Román “Chocolatito” González, con sus cañones humeantes después de haber derribado siete veces al mexicano Javier Maravilla Murillo, ya está cabalgando imaginariamente hacia el japonés Yutaka Niida, ruidoso vencedor por nocaut de José Luis Varela en pelea recortada a seis asaltos.

Niida será su próxima parada, su gran oportunidad de saltar hacia la grandeza boxística.

En mayo de 2007, Varela no tuvo tiempo de montar en su caballo frente al pinolero. Pistola en mano, “Chocolatito” lo noqueó en el primer asalto. No se dejen llevar por el contraste. El Brujo Ortega no espantaba moscas, pero tumbó a José Torres, en tanto Alexis Argüello, que derribaba murallas, no pudo hacerlo. Como todo campeón que logra sostenerse largo rato en el trono, Niida no puede ser subestimado, mucho menos después de haber sacado del closet su punch. El nica, mientras tanto, con dos recorridos completos consecutivos, no ha sido el mortífero simplificador, provocador de constante asombro, pero su agresividad permanente y poder para hacer crujir huesos y tumbar rivales se mantiene intacta.

En el boxeo, las matemáticas no funcionan. Un estallido en la mandíbula, un gancho aplasta costillas, una súbita descarga, destrozan el teorema de Pitágoras y los cálculos previos saltan hechos añicos.

Niida es un vencedor de Chana Porpain en 2001, seis años después de la coronación de Rosendo, precisamente contra Porpain, cuando el tailandés se encontraba invicto en 35 combates y se veía tan firme como una montaña.

Existe una diferencia de habilidades y de poder entre “Chocolatito” y Varela, que no se admite la menor comparación y la gente de Niida lo sabe muy bien. La flexibilidad y capacidad de destrucción del nicaragüense aún en una categoría tan pequeña como la de 105 libras, lo convierten en un adversario complicadísimo.

“Me faltaron unos rounds en el gimnasio”, le dice Román al compañero Francisco Jarquín. Eso nunca ocurrió con Alexis Argüello, quien siempre recorría kilómetros extras y peleaba mayor cantidad de asaltos que los propuestos para cada sesión de adiestramiento. Casi, casi, era el flaco quien levantaba al “Curro”.

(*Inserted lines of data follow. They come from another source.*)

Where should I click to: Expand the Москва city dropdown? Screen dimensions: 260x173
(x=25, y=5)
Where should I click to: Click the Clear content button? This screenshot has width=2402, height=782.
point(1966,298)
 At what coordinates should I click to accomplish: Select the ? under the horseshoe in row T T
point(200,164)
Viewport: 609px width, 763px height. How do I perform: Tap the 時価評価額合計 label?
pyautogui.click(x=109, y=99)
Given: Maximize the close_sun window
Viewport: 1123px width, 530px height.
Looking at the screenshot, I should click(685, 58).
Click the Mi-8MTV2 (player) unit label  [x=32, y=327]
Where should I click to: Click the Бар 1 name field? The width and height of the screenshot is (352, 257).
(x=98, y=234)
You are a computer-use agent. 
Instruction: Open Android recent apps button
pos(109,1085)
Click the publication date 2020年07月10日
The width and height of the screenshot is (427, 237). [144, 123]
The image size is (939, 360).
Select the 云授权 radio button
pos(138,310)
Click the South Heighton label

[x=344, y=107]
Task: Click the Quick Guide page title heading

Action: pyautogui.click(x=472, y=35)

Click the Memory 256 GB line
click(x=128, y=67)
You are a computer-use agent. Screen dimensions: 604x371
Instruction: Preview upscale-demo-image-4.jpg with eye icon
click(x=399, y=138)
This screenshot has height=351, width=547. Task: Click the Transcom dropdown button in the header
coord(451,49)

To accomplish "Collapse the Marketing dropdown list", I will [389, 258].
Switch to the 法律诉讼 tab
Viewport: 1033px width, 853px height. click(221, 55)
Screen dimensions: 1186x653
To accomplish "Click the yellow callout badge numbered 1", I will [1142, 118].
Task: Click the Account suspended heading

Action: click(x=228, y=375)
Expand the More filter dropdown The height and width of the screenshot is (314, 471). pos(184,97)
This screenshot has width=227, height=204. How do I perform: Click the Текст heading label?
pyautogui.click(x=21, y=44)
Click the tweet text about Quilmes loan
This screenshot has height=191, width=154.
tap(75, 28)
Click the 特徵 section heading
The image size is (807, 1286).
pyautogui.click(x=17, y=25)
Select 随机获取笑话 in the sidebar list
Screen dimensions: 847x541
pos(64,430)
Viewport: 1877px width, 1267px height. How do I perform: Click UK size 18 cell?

Esa disciplina admirable tiene que ser el mandamiento número uno de González a partir de hoy, no de mañana. “Siempre hay que pensar que no se dispone de mucho tiempo para afilarse”, decía a todos sus boxeadores Angelo Dundee. Y agregaba, “ganar el round cero es clave”.

Esa debe ser la manera de pensar y proceder de “Chocolatito” con Niida, esperándolo en la vuelta de la esquina.